While the teams exchanged shots at the start of the third period, a five minute hitting from behind penalty for captain and senior defender Maeve Carey made it Northeastern’s game once again.
Shannon started off the power play by tapping in a near-identical rocket to the crease by Constantinople. A minute later, Bogden scored her second goal of the afternoon from the left of the net off an assist from Lalonde.
“When you have five [minutes], you can really slow it down, take your time and you really don’t want to force anything, and I think that’s kind of what we were trying to do our best, and it worked out for us,” Bogden said of the power play.
The now 6-2 game seemed in the bag for the Huskies, but perhaps it was the rivalry that kept the Terriers in the running. Yuhn found the net once again with two minutes to go, but it was sophomore forward Morgan Jackson who got the last of the night off an empty net goal with just 20 seconds left.

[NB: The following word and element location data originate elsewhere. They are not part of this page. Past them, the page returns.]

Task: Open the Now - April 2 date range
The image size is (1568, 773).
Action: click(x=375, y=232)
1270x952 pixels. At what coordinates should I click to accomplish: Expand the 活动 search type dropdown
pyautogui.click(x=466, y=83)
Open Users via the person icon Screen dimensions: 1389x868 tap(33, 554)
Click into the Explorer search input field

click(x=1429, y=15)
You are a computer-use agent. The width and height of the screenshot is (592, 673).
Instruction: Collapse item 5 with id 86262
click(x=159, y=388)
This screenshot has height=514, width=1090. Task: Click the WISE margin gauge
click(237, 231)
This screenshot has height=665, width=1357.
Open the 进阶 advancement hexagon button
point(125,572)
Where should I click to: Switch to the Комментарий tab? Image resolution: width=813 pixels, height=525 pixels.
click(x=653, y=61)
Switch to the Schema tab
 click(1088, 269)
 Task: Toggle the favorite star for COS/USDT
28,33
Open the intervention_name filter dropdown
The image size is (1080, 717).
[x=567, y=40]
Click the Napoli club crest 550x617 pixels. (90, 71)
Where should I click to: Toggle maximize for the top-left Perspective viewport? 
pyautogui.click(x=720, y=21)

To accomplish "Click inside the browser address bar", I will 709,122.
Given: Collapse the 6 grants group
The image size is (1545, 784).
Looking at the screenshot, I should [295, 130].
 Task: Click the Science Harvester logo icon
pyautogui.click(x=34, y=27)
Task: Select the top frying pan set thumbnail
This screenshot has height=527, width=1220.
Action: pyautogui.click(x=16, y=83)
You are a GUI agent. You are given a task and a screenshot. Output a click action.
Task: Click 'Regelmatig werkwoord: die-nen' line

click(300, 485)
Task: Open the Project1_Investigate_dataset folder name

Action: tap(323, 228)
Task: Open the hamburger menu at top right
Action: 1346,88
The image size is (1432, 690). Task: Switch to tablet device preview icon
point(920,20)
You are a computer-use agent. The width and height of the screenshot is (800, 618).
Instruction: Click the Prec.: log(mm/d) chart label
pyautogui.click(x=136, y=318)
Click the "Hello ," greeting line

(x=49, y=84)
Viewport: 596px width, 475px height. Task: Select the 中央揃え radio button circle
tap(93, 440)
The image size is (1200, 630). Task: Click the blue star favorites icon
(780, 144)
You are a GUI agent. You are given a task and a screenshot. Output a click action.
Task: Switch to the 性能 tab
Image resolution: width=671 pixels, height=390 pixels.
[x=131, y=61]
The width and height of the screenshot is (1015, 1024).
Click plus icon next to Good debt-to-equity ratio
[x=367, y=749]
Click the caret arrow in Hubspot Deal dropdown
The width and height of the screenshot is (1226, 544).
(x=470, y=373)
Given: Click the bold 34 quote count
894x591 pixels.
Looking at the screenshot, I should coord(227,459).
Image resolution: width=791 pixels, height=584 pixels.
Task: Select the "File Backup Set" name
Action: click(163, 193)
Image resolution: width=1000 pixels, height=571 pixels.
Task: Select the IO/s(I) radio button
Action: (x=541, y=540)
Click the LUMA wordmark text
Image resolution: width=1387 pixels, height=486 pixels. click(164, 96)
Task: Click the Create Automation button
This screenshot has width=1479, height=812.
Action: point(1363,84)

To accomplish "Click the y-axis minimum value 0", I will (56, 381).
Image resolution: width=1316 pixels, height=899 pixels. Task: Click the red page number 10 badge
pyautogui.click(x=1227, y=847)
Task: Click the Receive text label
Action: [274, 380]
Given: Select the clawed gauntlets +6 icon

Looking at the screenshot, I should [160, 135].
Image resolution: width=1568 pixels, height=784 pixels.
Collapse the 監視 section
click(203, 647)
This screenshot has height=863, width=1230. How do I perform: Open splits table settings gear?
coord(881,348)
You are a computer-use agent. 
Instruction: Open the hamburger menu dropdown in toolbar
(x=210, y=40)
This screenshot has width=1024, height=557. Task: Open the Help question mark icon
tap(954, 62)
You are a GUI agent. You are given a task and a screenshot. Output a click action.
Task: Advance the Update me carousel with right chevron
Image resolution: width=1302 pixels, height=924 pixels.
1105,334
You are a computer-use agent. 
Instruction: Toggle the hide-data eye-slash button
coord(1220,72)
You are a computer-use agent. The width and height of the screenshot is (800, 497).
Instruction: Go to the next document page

The game ended 7-3, an incredible showing for the Huskies as they wade into more conference play.
“Any chance you get to play against your rival, and then you beat them in both games, is a pleasure, so definitely excited to see what else happens throughout the conference,” Bogden said.
As for what lies ahead, Flint thinks the defense needs to tighten up.
This was also the first weekend without sophomore defender Tuva Kandell, who recently announced she was returning to Sweden to play on a professional team.
“We have stretches where we’re really good, and we’re taking away time and space, and then we have stretches where we’re sitting back and we’re not really defending hard,” Flint said. “We’re defending the rushing consistently. So we just need consistency there. That’s probably the biggest thing we need.”
Northeastern will be back in Matthews Arena to play the University of Vermont Catamounts (4-4-2, 1-0-1 HE) Nov. 7 and 8.